De kinderrechter heeft vastgesteld dat de minderjarige op 13 maart 2025 voorlopig onder toezicht is gesteld en dat het verzoek om een voorlopige voogdijmaatregel is ingediend door de Raad voor de Kinderbescherming. Tijdens de zitting op 20 maart 2025 was de moeder afwezig, ondanks dat zij op de hoogte was van de zitting. De kinderrechter heeft de zorgen van de Raad en de gecertificeerde instelling over de ontwikkeling van de minderjarige onderschreven en geconcludeerd dat er een ernstige ontwikkelingsbedreiging is. De kinderrechter heeft daarom besloten om de minderjarige voorlopig onder toezicht te stellen tot 13 juni 2025 en haar uit huis te plaatsen in een pleegzorgvoorziening voor dezelfde periode.

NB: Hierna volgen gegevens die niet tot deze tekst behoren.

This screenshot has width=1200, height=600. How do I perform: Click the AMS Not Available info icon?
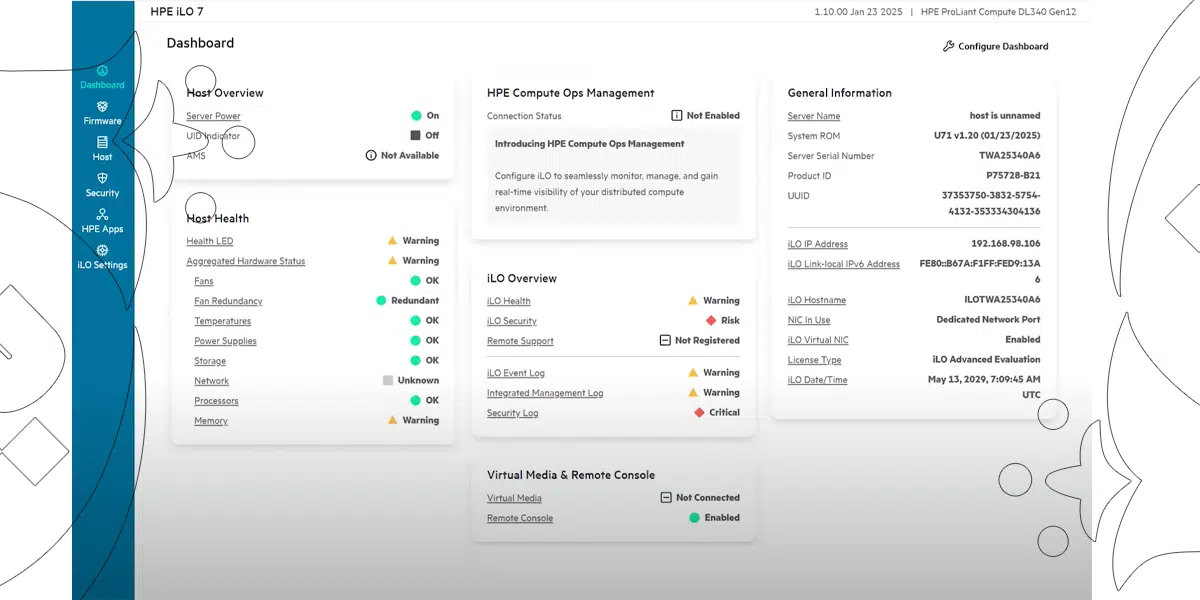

De beslissing is uitvoerbaar bij voorraad verklaard, wat betekent dat deze onmiddellijk van kracht is, ook als er hoger beroep wordt ingesteld. De kinderrechter heeft het verzoek om een voorlopige voogdijmaatregel afgewezen, omdat eerst geprobeerd moet worden om contact met de moeder te herstellen voor praktische regelingen. De beschikking is openbaar uitgesproken en op schrift gesteld op 27 maart 2025.